Tasha put her hands on her hips. "Why don't I just eat Horace instead?"        

When her brother released the tail, the mouse disappeared, and their father sat down at the table, which rocked and settled beneath them. Once, when she was 12, and because she didn’t have a mother, her father had bought her triple-thick, extra-long maxi pads fit for an incontinent person. Now, his barbecue sauce oozed down his jowls like blood.

"We're animals, too." He was watching Tasha not-eating. "Animals eat animals," he said.

She knew she shouldn’t have said it, but the words lept from her mouth with a life of their own. "But you didn't kill that pig."
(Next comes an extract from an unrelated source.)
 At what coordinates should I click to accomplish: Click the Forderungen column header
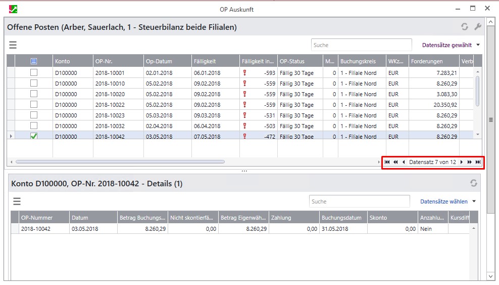[433, 61]
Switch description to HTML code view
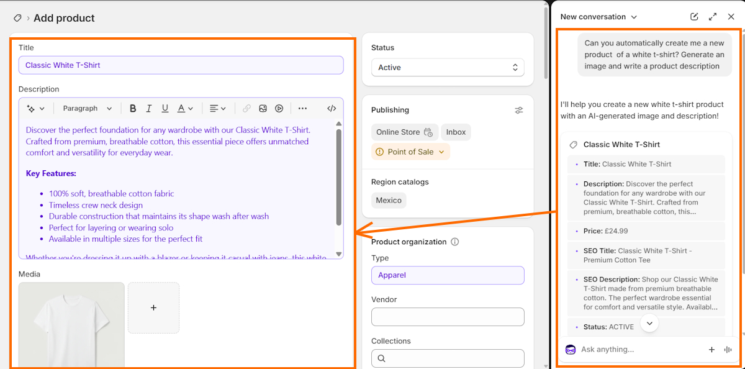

Her father was far from spry, but he stood up rather quickly and slammed his palm on the table. Once, he read her storybooks, The Three Little Pigs and The Three Little Bears. Now, he was choking her wrist with his fist.

"You think you're going off to college to become some hot shot? No man wants a woman who won't cook him steak."

"I’m not going to college to meet a man," she said, which was true. But also not.

That night, she read a book in the basement amongst her father’s kill, the heads of the trophied bears who, if you stared at their glass eyes for as long as Tasha had, began to stare back, to see you, too, and to whisper memories of their freedom, the joyful routine of their sweet bear lives: licking honey with their tongues, skimming water with their noses, catching salmon with their teeth. She imagined herself as a Goldilocks who didn't trespass, but who joined the bears in their play. In the night Tasha spoke to the bears, who penetrated her fitful dreams. We'll prove him wrong, she whispered through her own sharp, yellow canines. We'll show him the man who would rather serve a piece of himself.

***

But in college, the men were shit. First there was Nick, who gave her a single red rose, and later, black nylons.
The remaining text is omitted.